【5】教育資金作り、我が家が低解約型終身保険を選んだ、妻とのリアルな話し合い

保険

こんにちは、FP1級パパのニーサです。

私が普段からお伝えしているのは、「保険は保障、投資は資産運用」と明確に分けるべきだという原則です。

しかし、「教育資金」に関しては、理屈だけでは割り切れない難しさがあります。今回は、我が家が「投資信託100%」ではなく、あえて「低解約返戻金型終身保険」を組み合わせて教育費を準備することに決めた、妻とのリアルな舞台裏をお話しします。

妻の切実な不安「学費だけは減らしたくない」

教育資金の準備について話し合ったとき、運用効率を重視したい私に対し、妻からはこんな言葉が返ってきました。

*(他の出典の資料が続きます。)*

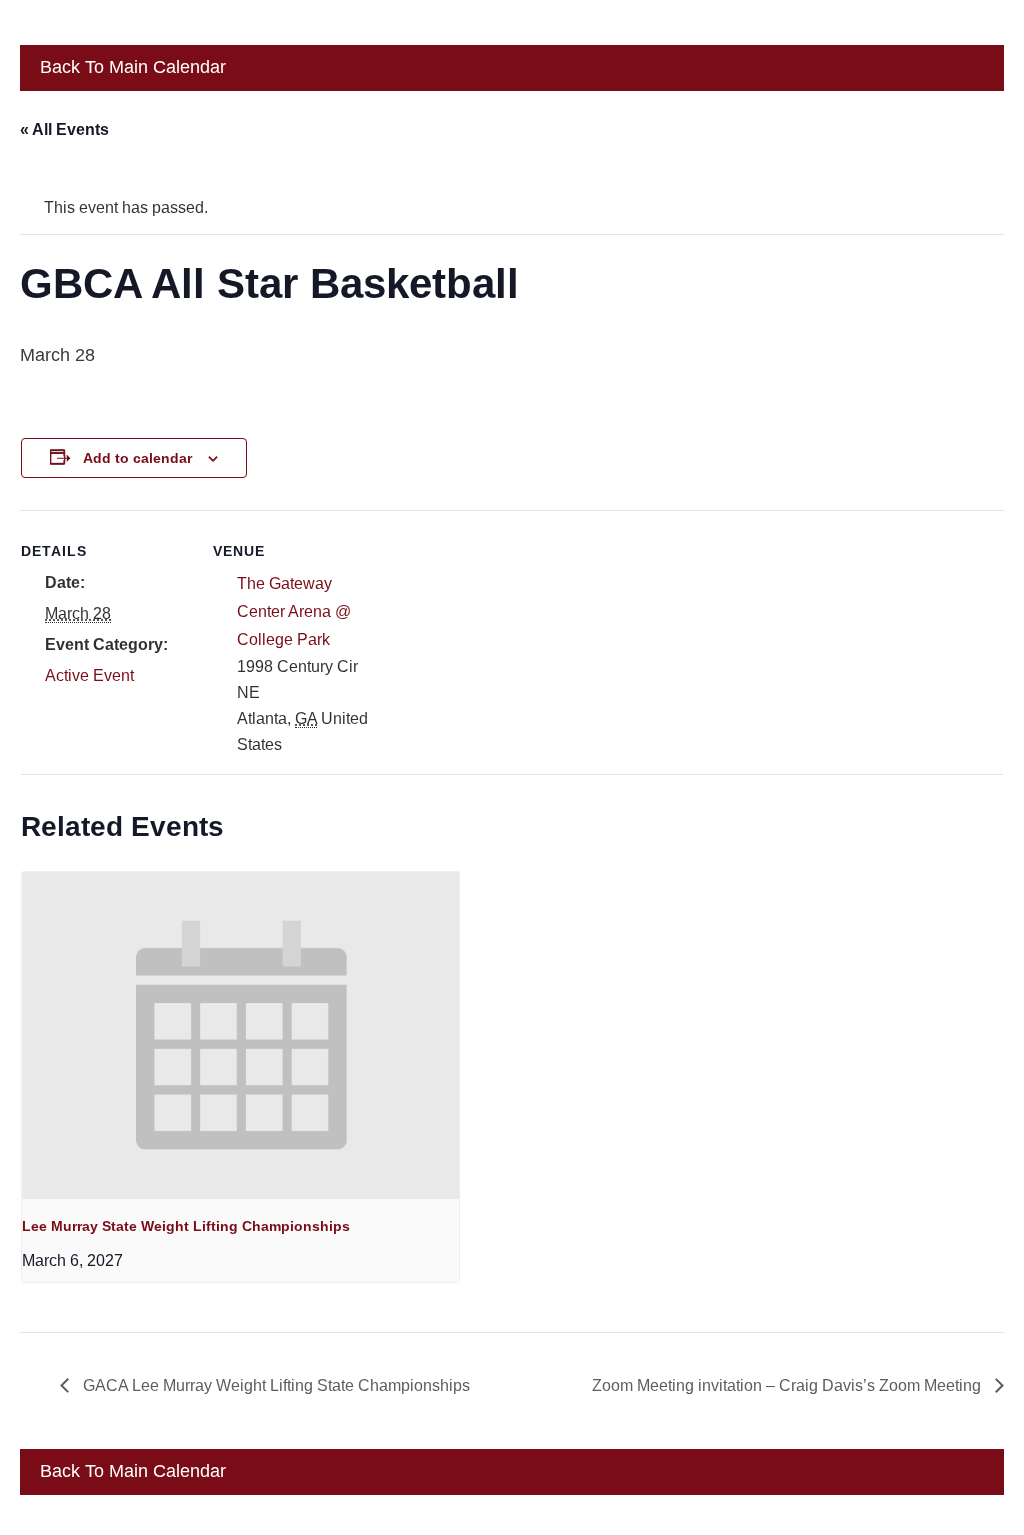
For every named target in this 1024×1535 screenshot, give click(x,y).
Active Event (89, 675)
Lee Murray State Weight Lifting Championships (186, 1226)
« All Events (64, 129)
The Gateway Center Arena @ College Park (294, 611)
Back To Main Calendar (130, 67)
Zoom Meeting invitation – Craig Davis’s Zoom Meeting (788, 1385)
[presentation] (240, 1036)
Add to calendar (137, 458)
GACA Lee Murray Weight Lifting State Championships (274, 1385)
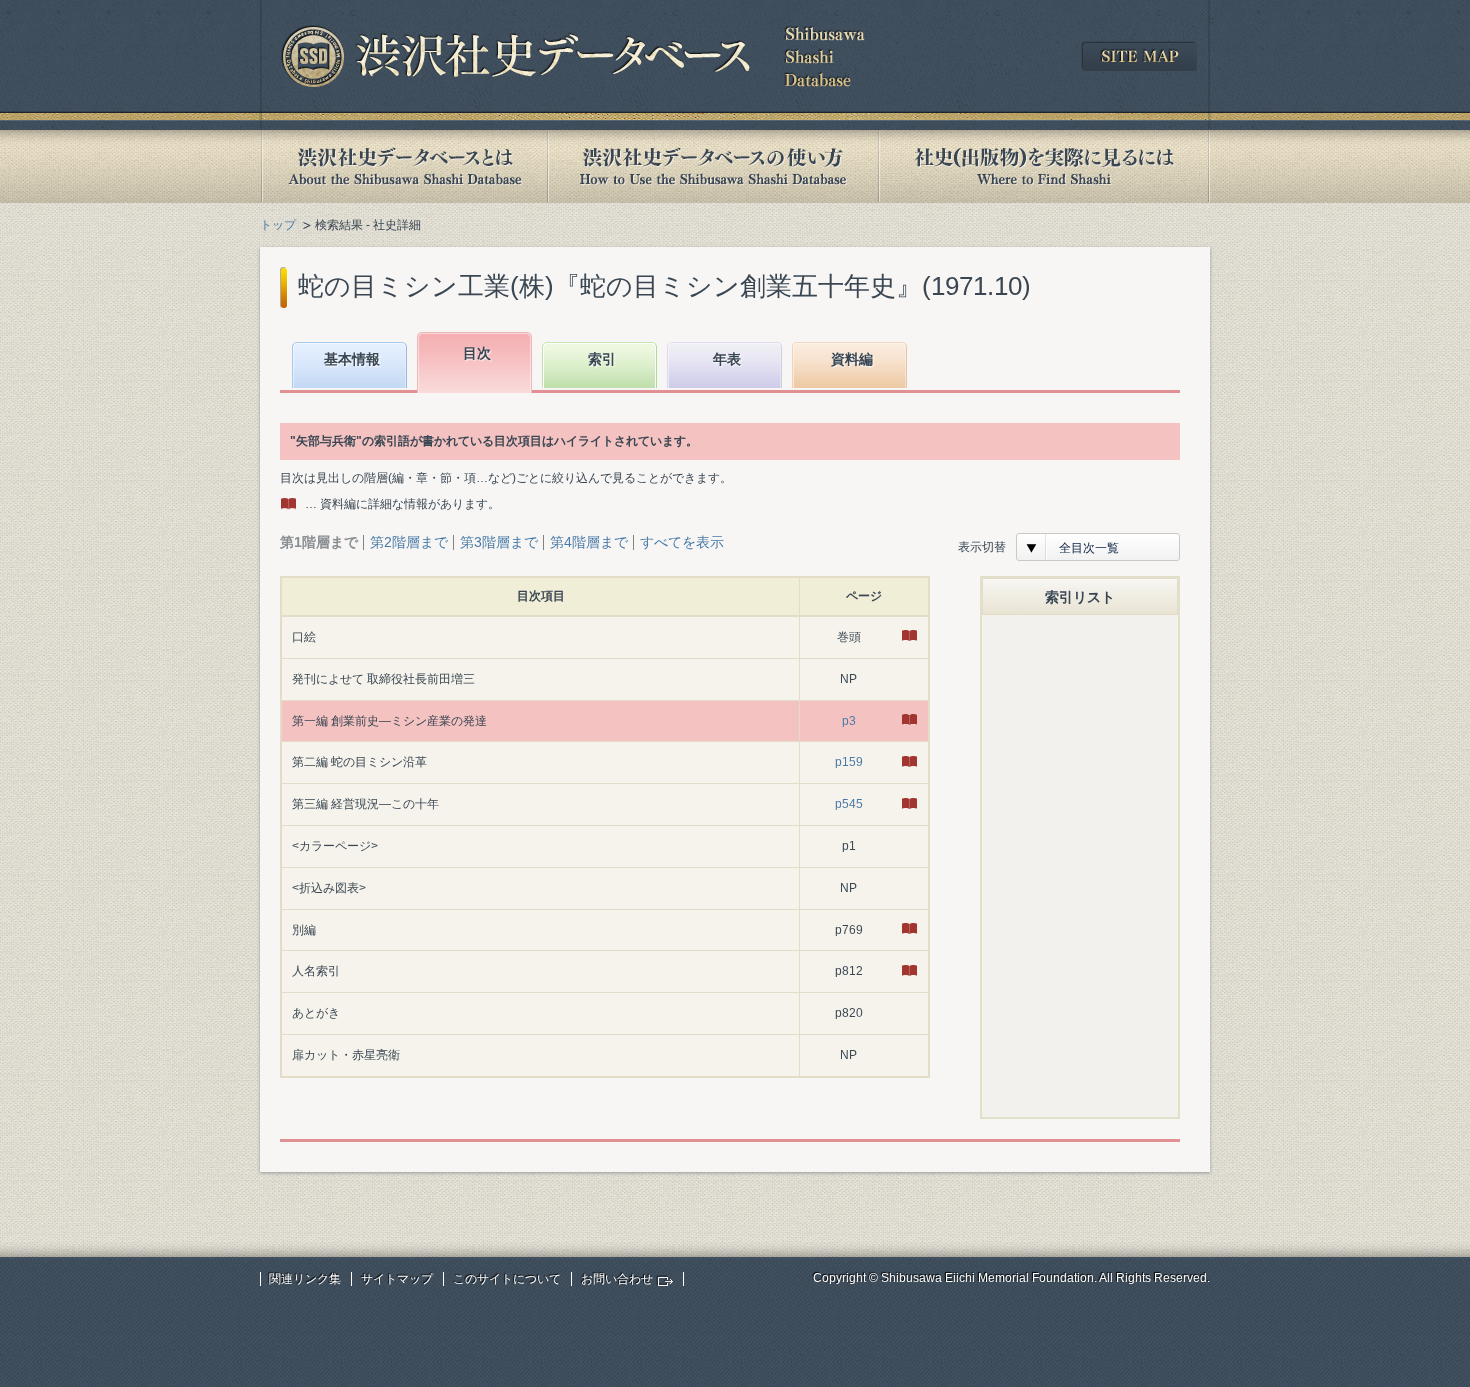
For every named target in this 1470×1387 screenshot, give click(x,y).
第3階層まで (499, 542)
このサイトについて (507, 1279)
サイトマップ (397, 1279)
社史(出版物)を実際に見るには (1044, 166)
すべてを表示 (682, 542)
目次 (477, 353)
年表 (727, 359)
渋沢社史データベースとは (403, 166)
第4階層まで (589, 542)
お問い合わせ (617, 1279)
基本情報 (352, 359)
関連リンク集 (305, 1279)
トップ (278, 225)
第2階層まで (409, 542)
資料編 (852, 359)
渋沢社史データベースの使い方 (713, 166)
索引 (602, 359)
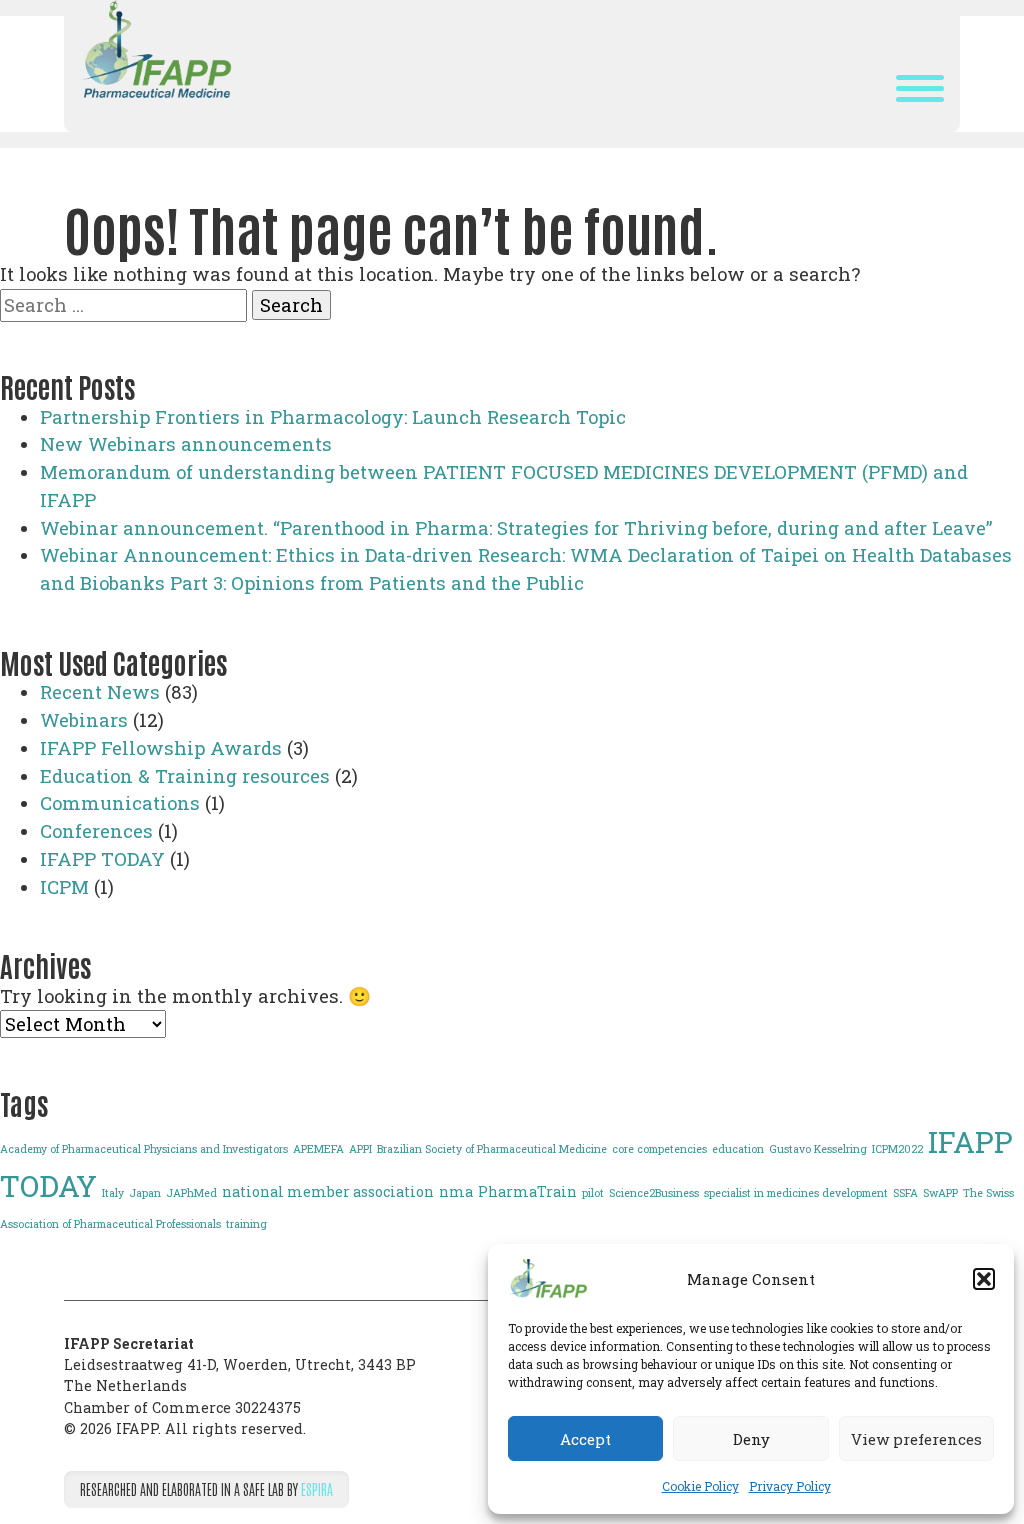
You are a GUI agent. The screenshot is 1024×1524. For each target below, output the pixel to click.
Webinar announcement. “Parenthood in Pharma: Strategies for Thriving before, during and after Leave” (516, 528)
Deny (751, 1439)
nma (456, 1191)
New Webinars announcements (186, 444)
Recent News (100, 692)
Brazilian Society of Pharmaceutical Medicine (492, 1149)
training (246, 1224)
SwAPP (940, 1193)
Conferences (96, 831)
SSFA (905, 1193)
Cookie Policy (700, 1486)
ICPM (64, 887)
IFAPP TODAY (102, 859)
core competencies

妻: 「投資は増えるかもしれないけど、減る可能性もあるんやろ?子供の学費だけは絶対減らしたくないし。確実に貯められる方法じゃないと不安やわ。」

FPとしての理論で言えば、「15年以上の長期運用なら、投資信託の方が期待値は高い」と説明したくなります。しかし、教育資金には「大学入学」という、絶対に動かせない期限があります。

もし入学のタイミングで歴史的な大暴落が来たら……?その時に「今は相場が悪いから、あと2年待って」とは言えません。そこで、私はこう提案しました。

私: 「たしかにそうやな。じゃあ、ベースは保険で固めて、プラスアルファを投資で狙うのはどう?」

これで、夫婦の納得感がようやく一致したのです。

なぜ「学資保険」ではなく「低解約型終身保険」なのか?

教育資金といえば「学資保険」が一般的ですが、我が家は「低解約返戻金型終身保険」を選びました。主な理由は以下の通りです。

万が一の際の保障スピード

学資保険は「親に万が一があったら以後の保険料が免除」になるタイプが多いですが、お金が受け取れるのは満期(18歳など)まで待つのが一般的です。一方、終身保険ならすぐに死亡保険金を受け取れるため、当面の生活や教育費に柔軟に対応できます。

強制的な「貯金箱」機能

この保険は「払込期間中に解約すると大きく損をする」という仕組みです。一見デメリットですが、これがあるからこそ「絶対に手を出さない聖域」として確実にお金を残せます。

【重要】契約前に知っておくべきデメリット

もちろん、この保険は万能ではありません。FPとして、以下のリスクは包み隠さずお伝えします。

途中解約のペナルティ

先述の通り、払込期間中の解約は元本を大きく割り込みます。「急に現金が必要になった」という事態に対応できるよう、余裕資金で行うのが鉄則です。

インフレ(物価上昇)に弱い

これは学資保険も同じですが、将来受け取れる金額が固定されています。もし15年後に学費が大幅に値上がりしていたら、保険金だけでは足りなくなる「インフレリスク」があります。

結論:守りの「保険」と、攻めの「投資」のハイブリッド

このデメリット(インフレリスク)を補うために、我が家では一部を投資信託で準備することにしました。

• 保険(低解約型終身): どんな暴落が来ても、入学金などの「最低限」を守る。

• 投資(投資信託): 物価上昇に備えつつ、「上乗せ」を狙う。

FPとしての正論を突き通すよりも、家族が安心して毎日を過ごせることが、家計管理において何より大切だと私は考えます。

教育資金の準備に「これさえやれば正解」というものはありません。もし、ご夫婦で意見が割れているなら、「全額どちらか」ではなく「役割を分けて併用する」という選択肢を検討してみてはいかがでしょうか?